The hospital defendants also argue that Virginia does not recognize a cause of action for negligent hiring or negligent retention except under limited circumstances. They also assert that Virginia does not recognize a cause of action for negligent supervision of an employee. I might agree with them if this were not a medical malpractice case. The cases cited by these Defendants are not medical malpractice cases. Because this is a medical malpractice case, in order to prevail, the Plaintiff must prove by a preponderance of the evidence that the hospital, as a health care provider, violated the standard of *4care, i.e., that degree of skill and diligence practiced by a reasonably prudent hospital in the Commonwealth. The standard of care is proven by the testimony of an expert witness. See Va. Code § 8.01-581.20. The standard of care applicable to a hospital may very well include the hiring, retention, and supervision of its employees. I cannot rule as a matter of law that, in a medical malpractice action, a hospital cannot be held liable for the negligent hiring, retention, and supervision of its employees. A duly qualified expert witness for the Plaintiff may testify at trial that, as alleged in the Amended Motion for Judgment, the hospital violated the standard of care in the hiring, retention, and supervision of its employees.

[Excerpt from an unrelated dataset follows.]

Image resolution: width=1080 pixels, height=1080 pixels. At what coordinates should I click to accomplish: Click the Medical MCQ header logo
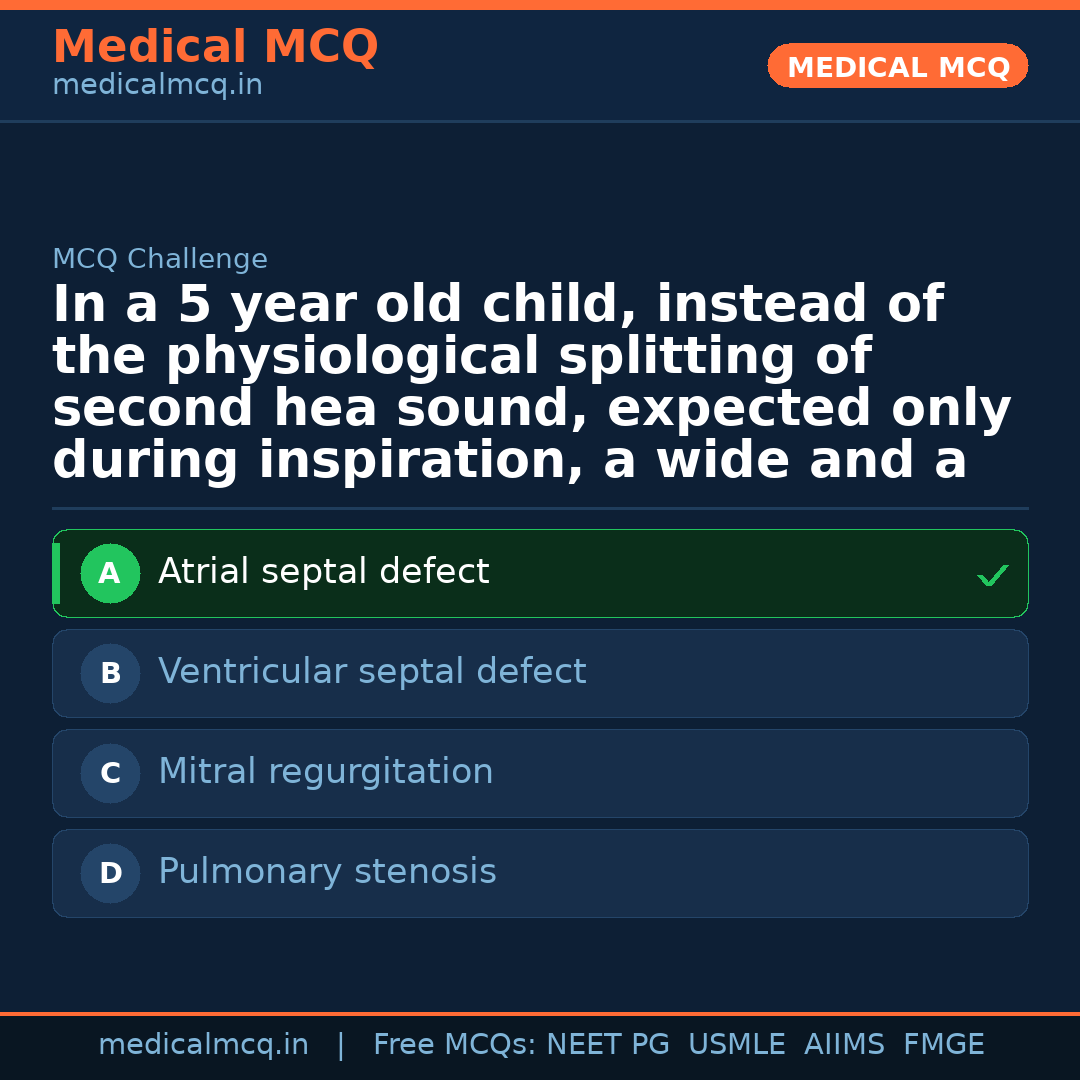[215, 47]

For the same reasons stated above as to the other Demurrer, I think that these Defendants are fully informed of the true nature of the claim against them.
The hospital defendants also argue that the Plaintiff has not stated a cause of action by the allegations concerning the failure of the hospital to include in its bylaws, rules, regulations, policies, and procedures certain provisions pertaining to the administration of drugs to patients at the hospital. As the standard of care applicable to the hospital is established by expert testimony, it may very well be that the Plaintiff will offer the testimony at trial of a duly qualified expert that the standard of care for a hospital does include the establishment of such drug administration provisions. I cannot rule as a matter of law that a hospital is not liable for the failure to establish such provisions.
In Count HI of the Amended Motion for Judgment, the Plaintiff alleges that the hospital defendants are liable under the Doctrine of Respondeat Superior. The hospital defendants argue that Court HI does not state a cause of action. I do not agree. A fair reading of the whole Amended Motion for Judgment informs the hospital defendants that they are alleged to be vicariously liable for the alleged medical malpractice of nurses and pharmacists employed by the hospital in their administration of drugs to the Plaintiff in August 1998.
The Demurrer of the hospital defendants is overruled.